As recently as the Roman Catholic Catechism, the Church declares that if a person dies with any spot or blemish or stain on their soul – any impurity – instead of going directly to heaven they must first go to this place of purging which is this intermediate state between earth and heaven. And in purgatory, which is not hell, it is not a place of the punitive wrath of God, but it is a place for the corrective wrath of God (as it were), where the sanctifying process is continued through the crucible of fire (as it were).
Now in purgatory, as I said, the vast majority of people experience this time; they may be there for two weeks or they may be there for two hundred million years – in fact at the heart of the controversy in the 16th century Reformation had to do with the sale of indulgences, and on the external situation there, particularly in Germany when Tetzel was selling the indulgences to the peasants, he distorted seriously the Roman doctrine. The Roman Catholic Church has held for many, many centuries that the grace of justification is infused into a person at baptism, and that that grace of justification remains intact until or unless a person commits a mortal sin. That mortal sin is called mortal because it is so serious that it destroys the justifying grace in the soul. And so a person who commits mortal sin, in other words, has to be re-justified, brought anew into a state of grace. In the 16th century, the Council of Trent declared that the sacrament of penance is the second plank of justification for those who have made shipwreck of their souls.
That is why today in the Roman Catholic Church if a communicate member of the Church commits a mortal sin (and there are many of those as defined by the Church) they are required to come to confession because confession is an integral part of the sacrament of penance. They are not required to be baptized again, but in order to be restored to a state of grace they have to go through this second plank, which is the sacrament of penance, and there are several aspects to that sacrament, the final aspect being the making of works of satisfaction. Those works of satisfaction may include alms giving. And so the Church said in the 16th Century, when they were trying to build St. Peter’s Basilica there in Rome, that if people out of a true heart and a true penitent spirit donated to the Church (gave alms to the Church) that would get for them indulgences.

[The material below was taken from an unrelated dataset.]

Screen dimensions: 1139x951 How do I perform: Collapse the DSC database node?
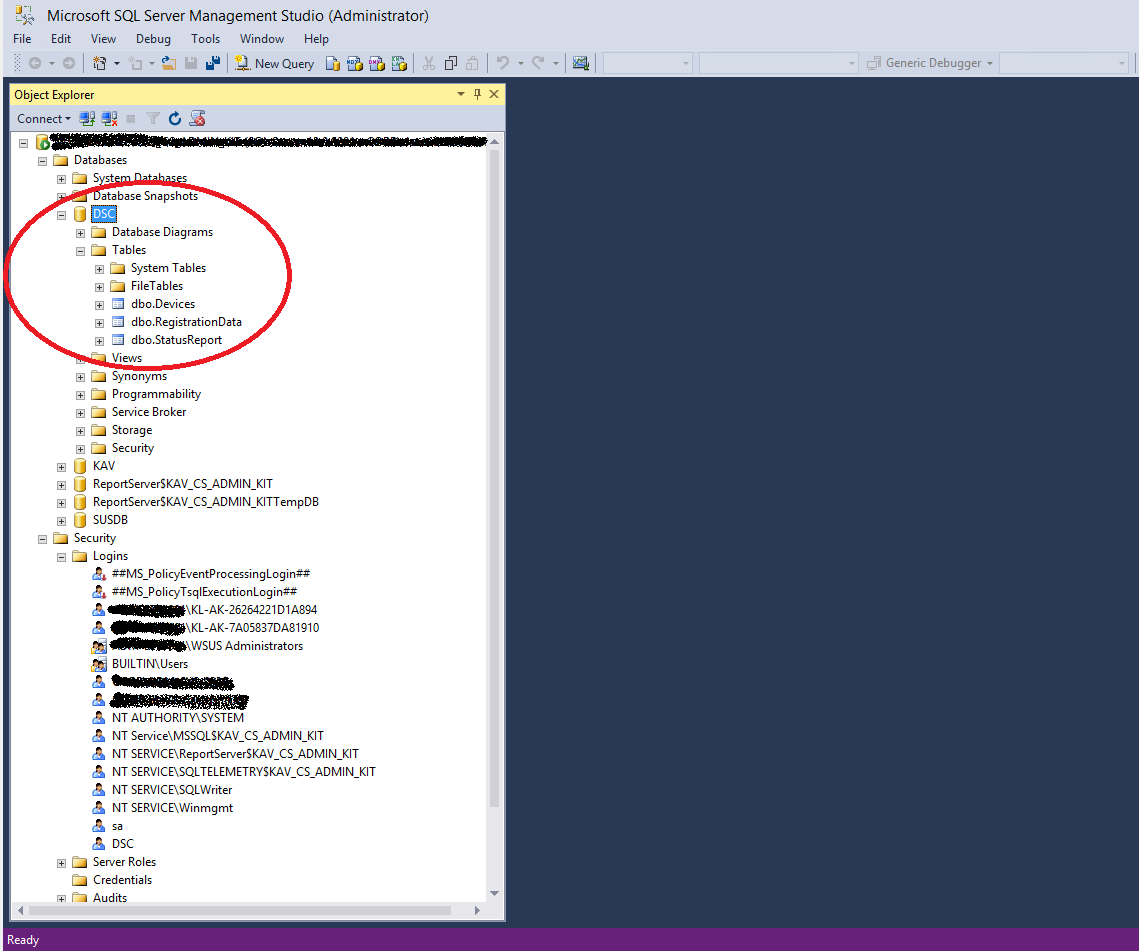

And again, that is what was being distorted by this local peddler who was trying to sell salvation and was saying “you want to get your parents or grand parents out of purgatory, let me give you a ticket for that, you put your coins in the kettle.. as often as a coin in the coffer rings a soul from purgatory springs.” Again that was a distortion, but what was not a distortion was that the Roman Catholic Church then and now still has the concept of indulgences, where the Church which has the power of the keys, has the power to shorten a person’s sentence or duration in purgatory and getting them into heaven sooner.
Again, if you’ve been to Rome, if you’ve been to the Lateran Church there where the sacred stairs are there, besides that staircase there is a bulletin on the wall that tells you exactly how many indulgences you can gain today by going up that set of stairs on your knees and reciting the our Father, the hail Mary, and so on. So that the doctrine of purgatory is still integral to the Catholic Church, even though the doctrine of limbo with respect to infants who die without baptism has been modified recently.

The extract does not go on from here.